L’elicottero, è stato ritrovato in un’area rurale, Castelpagano di Apricena. I morti sono 7, tra cui una famiglia di 4 turisti sloveni, un medico del 118 e i due piloti
Come si prevedeva, la scomparsa di un elicottero tra San Severo e Apricena, si è conclusa nella maniera più tragica possibile, con il ritrovamento del velivolo, che risultava disperso da questa mattina e nessun sopravvissuto. A darne comunicazione, il vicepresidente della Regione Puglia Raffaele Piemontese.
L’elicottero, è stato ritrovato in un’area rurale, Castelpagano di Apricena e i morti sono 7, tra cui una famiglia di 4 turisti sloveni, Bostjan Rigler, di 54 anni; Jon Rigler, di 44 anni; Mateja Curk Rigler, di 44 anni e Liza Rigler, di 13 anni.
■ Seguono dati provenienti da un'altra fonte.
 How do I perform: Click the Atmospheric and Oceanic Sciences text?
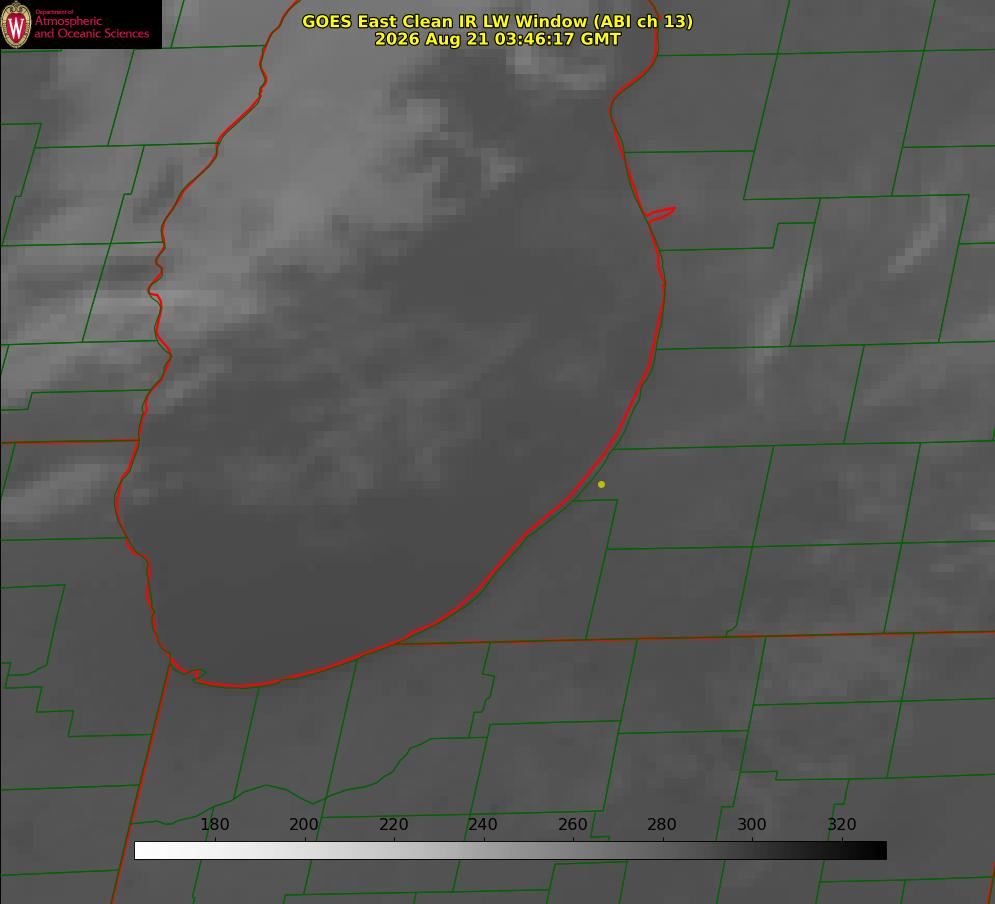(91, 27)
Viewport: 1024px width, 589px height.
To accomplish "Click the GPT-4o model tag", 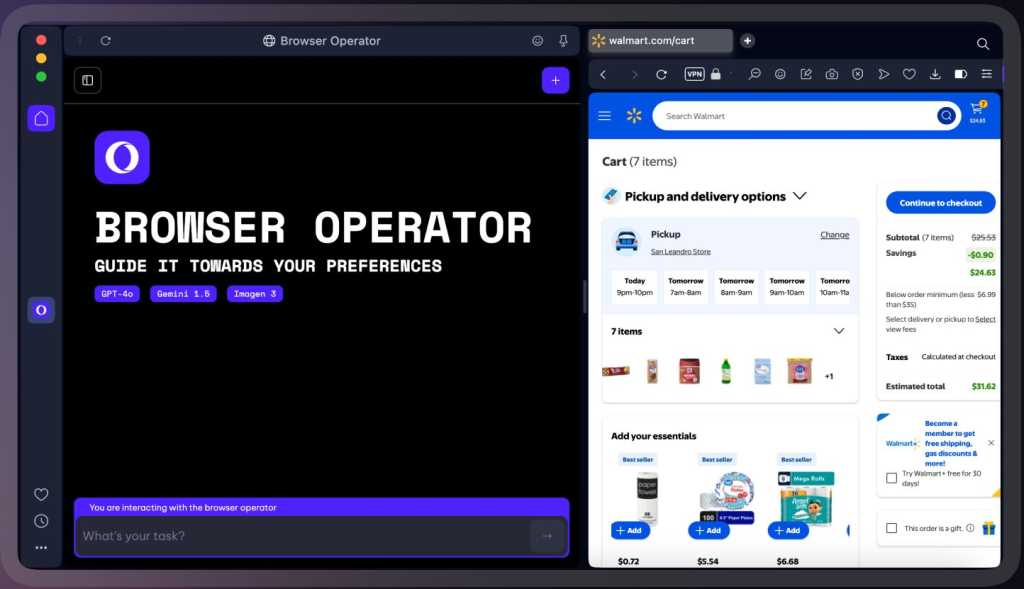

A bordo del velivolo erano presenti anche il 64enne Maurizio De Girolamo, un medico del 118 di ritorno a casa dopo aver svolto il proprio turno di lavoro alle Tremiti e i due piloti, Luigi Ippolito e Andrea Nardelli.
Sul posto stanno accorrendo le squadre di soccorso.
LE PAROLE DI CORDOGLIO DELLA POLITICA
«Una tragedia immane che ci addolora profondamente e che sconvolge l’intera Capitanata». Questo il messaggio del consigliere regionale di Fratelli d’Italia, Giannicola De Leonardis, dopo la sciagura aerea che ha visto precipitare, stamane, un elicottero in servizio sulla tratta Foggia-Isole Tremiti, in agro di Apricena.
«Alle famiglie del pilota Luigi Ippolito, del co-pilota Andrea Nardelli, del medico del 118 Maurizio De Girolamo e a quella di Bostjhan, Jon, Mateia Curk e Liza Rigler, vanno il nostro commosso pensiero e le nostre più sentite condoglianze».